概要
Oracleは2026年3月31日、同社史上最大規模の人員削減を実施した。アナリスト企業TD Cowenの推計によれば、対象者は全世界で2万〜3万人にのぼり、162,000人の従業員の約18%に相当する。削減はアメリカ、インド、カナダ、メキシコをはじめとする複数の国で同時に行われた。
従業員への通知は現地時間の午前6時ごろに「Oracle Leadership」名義のメールで一斉送信され、事前にHRや直属マネージャーからの説明は一切なかった。メールには「組織再編により役割が廃止された」と記載されており、通知当日が最終勤務日となり、直ちにシステムへのアクセスが遮断された。影響が大きかった部門としては、Revenue and Health Sciences(RHS)やSaaS and Virtual Operations Services(SVOS)があり、いずれも30%以上の削減が行われたとされる。
AI投資との矛盾
今回の大規模削減の背景には、OracleのAIインフラへの積極的な投資戦略がある。同社はOracle Cloud Infrastructure(OCI)の拡張に向けた推定1,560億ドルの設備投資計画を掲げており、2026年だけで450〜500億ドルの資金調達を実施した。TD Cowenは、今回の人員削減によって年間80〜100億ドルのキャッシュフローが解放され、このデータセンター建設費に充当されると試算している。
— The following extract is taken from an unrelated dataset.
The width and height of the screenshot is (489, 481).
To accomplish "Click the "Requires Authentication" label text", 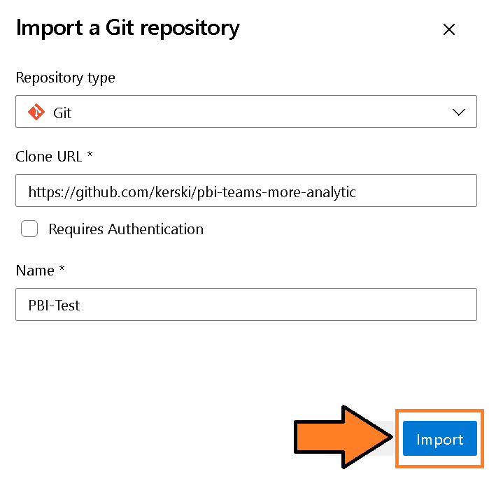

特筆すべきは、Oracleが好調な業績を記録している中での決断という点だ。直近の四半期では純利益が前年比95%増の61.3億ドルとなり、将来の契約済み収益(Remaining Performance Obligations)は5,230億ドルと前年比433%増を達成している。財務的には十分な利益を上げているにもかかわらず、AI時代における大規模インフラ投資の財源を確保するために、数万人規模の人員を整理するという判断を下したことは業界内でも議論を呼んでいる。
業界への影響と今後の展望
今回のレイオフはテクノロジー業界全体でAIシフトが加速する中での一例であり、既存の人員コストを削減してAIインフラへ集中投資する動きが大手企業の間で広がっている。Oracleにとっては、クラウドインフラ市場でAWS・Azure・Google Cloudと競争するための戦略的な投資判断とも言えるが、従業員への突然の通知方法や規模の大きさから批判も集まっている。今後、AIデータセンターへの重点投資がどれほど競争力強化につながるか、その成果が問われる局面となる。